Question

A particle is moving along a circular path of radius $0.7\mathrm{m}$ with tangential acceleration of $5{\mathrm{ms}}^{-2}$ The particle is initially at rest.
Based on above information, answer the following question:

3.The distance travelled by the particle in $7\text{s}$ is

• A. $123\mathrm{m}$
• B. $725\mathrm{m}$
• C. $728\mathrm{m}$
• D. $426\mathrm{m}$

Answer 1

The correct option is A

$123\mathrm{m}$

Step 1: Given data:

Tangential acceleration and radius : ${\mathrm{\alpha }}_{\mathrm{T}}=5{\mathrm{ms}}^{-2},\mathrm{R}=0.7\mathrm{m}$.

Formula :
Tangential acceleration, ${\mathrm{\alpha }}_{\mathrm{T}}=\mathrm{R\alpha }$ where $\mathrm{\alpha }=$angular acceleration.

Angular displacement is given as $\mathrm{\theta }={\mathrm{\omega }}_0\mathrm{t}+\frac{1}{2}{\mathrm{\alpha t}}^2$ where ${\mathrm{\omega }}_0=$ initial angular velocity and here ${\mathrm{\omega }}_0=0$.
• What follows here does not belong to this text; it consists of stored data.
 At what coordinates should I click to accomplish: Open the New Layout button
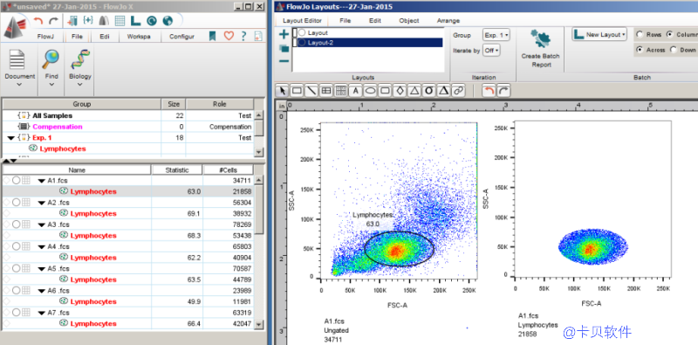(x=599, y=34)
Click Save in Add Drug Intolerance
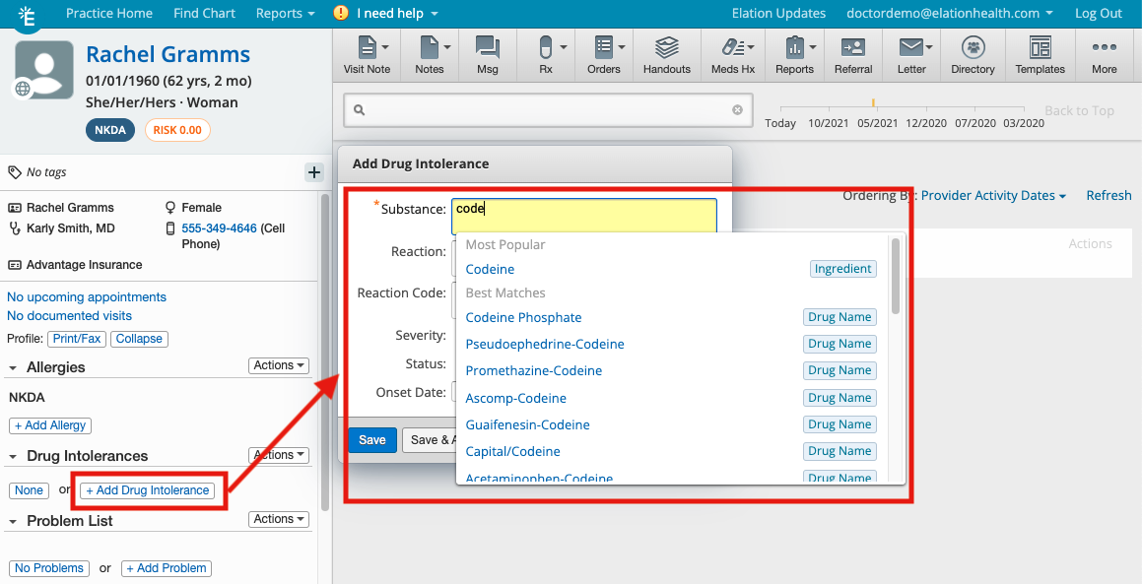The image size is (1142, 584). click(x=371, y=440)
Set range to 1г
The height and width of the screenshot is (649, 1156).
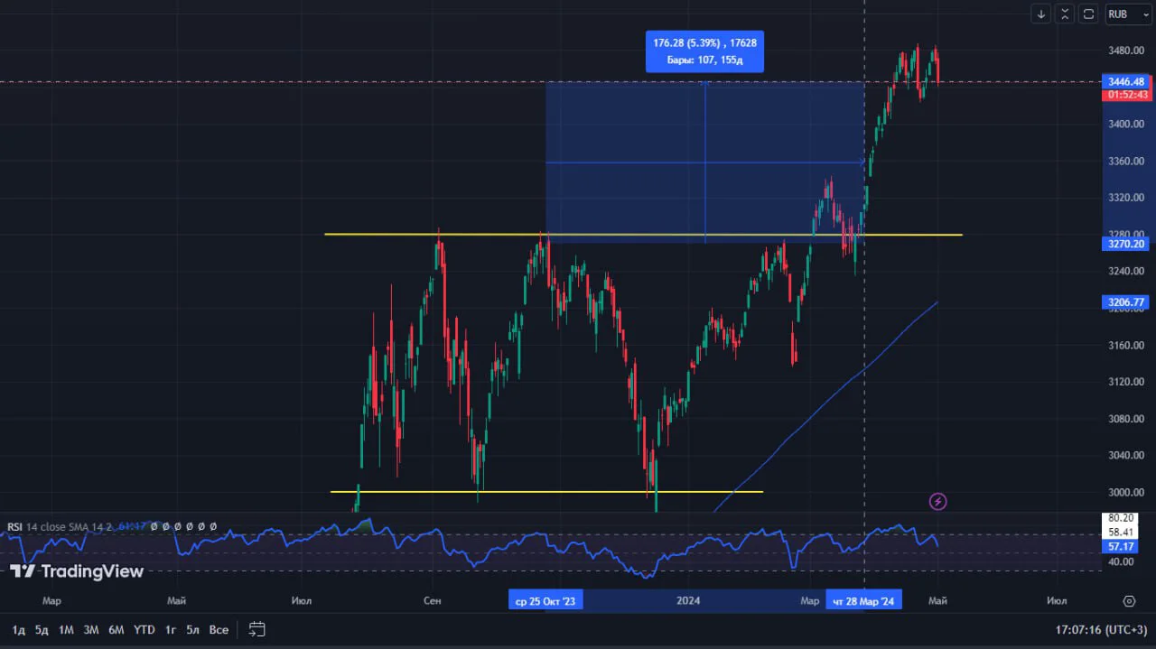click(171, 629)
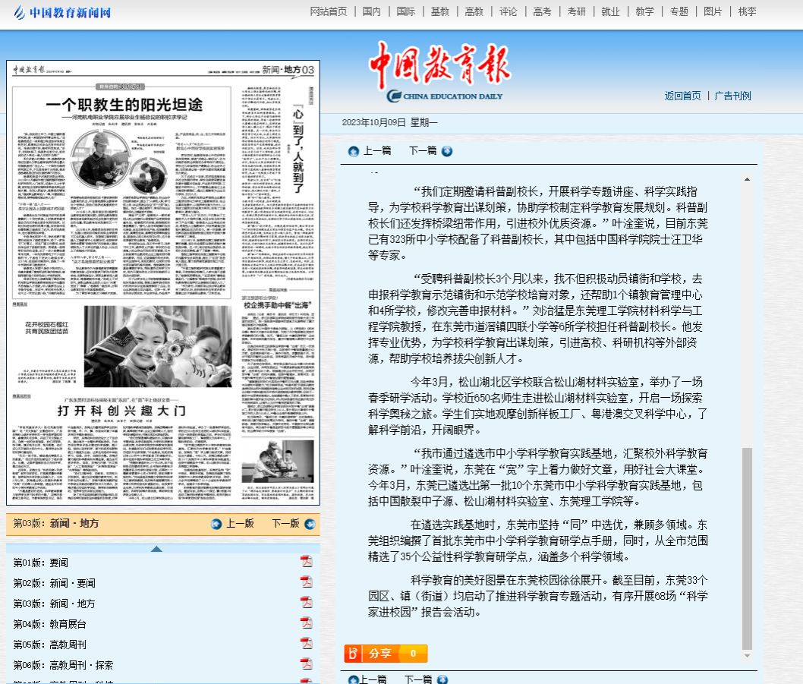Open the PDF icon for 第01版 要闻
The height and width of the screenshot is (684, 803).
click(306, 562)
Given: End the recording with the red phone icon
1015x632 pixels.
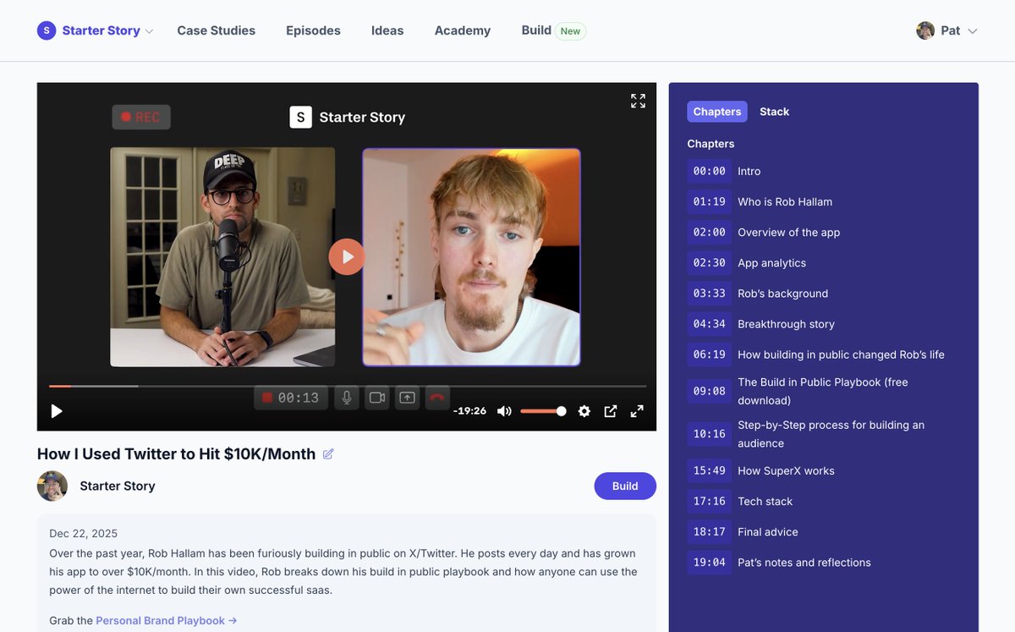Looking at the screenshot, I should tap(436, 397).
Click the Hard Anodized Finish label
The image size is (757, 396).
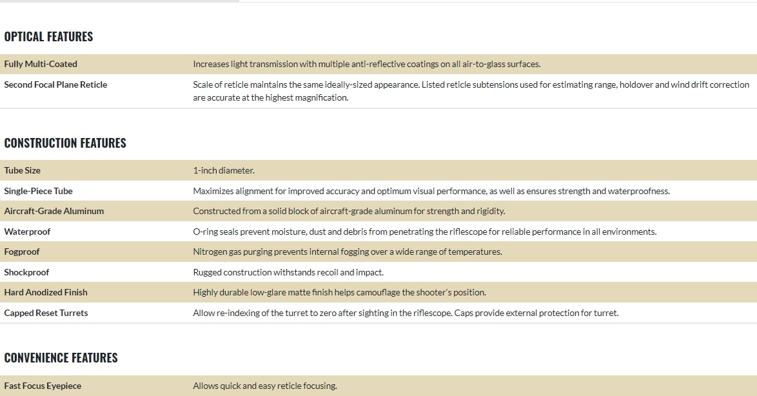[46, 292]
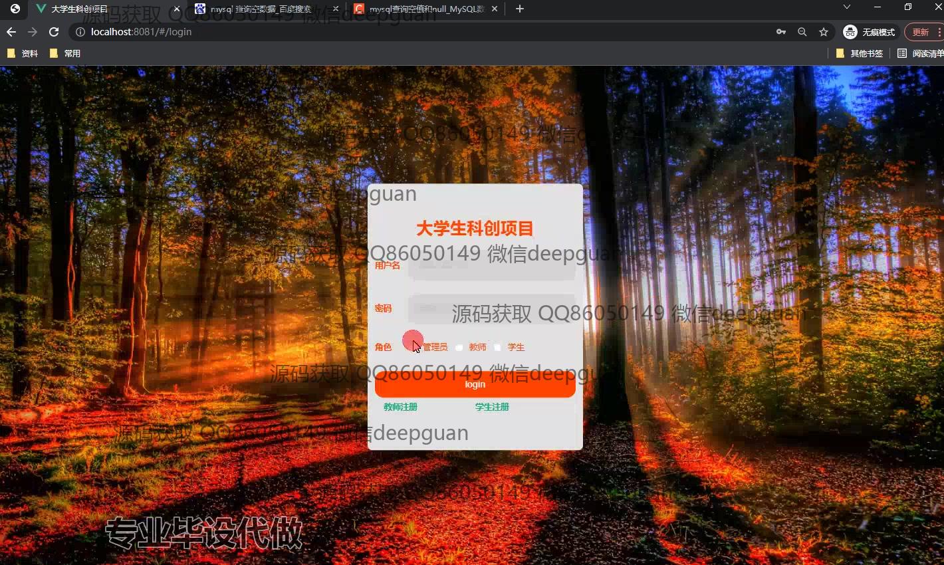The height and width of the screenshot is (565, 944).
Task: Expand the 资料 bookmark folder
Action: pos(23,53)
Step 2: To find angular acceleration:

Angular acceleration,
$$\begin{gathered} \mathrm{\alpha }=\frac{{\mathrm{\alpha }}_{\mathrm{T}}}{\mathrm{R}} \\ \Rightarrow \mathrm{\alpha }=\frac{5}{0.7} \\ \Rightarrow \mathrm{\alpha }=7.143{\mathrm{rads}}^{-2} \end{gathered}$$

Step 3: To find angular displacement:
We know that the angular displacement is given as
$\mathrm{\theta }={\mathrm{\omega }}_0\mathrm{t}+\frac{1}{2}{\mathrm{\alpha t}}^2$
Where ${\mathrm{\omega }}_0=$ initial angular velocity and here ${\mathrm{\omega }}_0=0$
$$\begin{gathered} \therefore \mathrm{\theta }=\frac{1}{2}{\mathrm{\alpha t}}^2 \\ \Rightarrow \mathrm{\theta }=\frac{1}{2}*7.143*{\left(7\right)}^2\mathrm{rad} \\ \Rightarrow \mathrm{\theta }=175\mathrm{rad} \end{gathered}$$

Step 4: To find the linear displacement:

We know that the linear distance travelled is given as
$$\begin{gathered} \mathrm{S}=\mathrm{R\theta } \\ \Rightarrow \mathrm{S}=0.7*175 \\ \Rightarrow \mathrm{S}=122.5\mathrm{m} \\ \Rightarrow \mathrm{S}\approx 123\mathrm{m} \end{gathered}$$

The distance travelled by the particle in $7\text{s}$ is $123\mathrm{m}$.

Hence, option (a) is correct.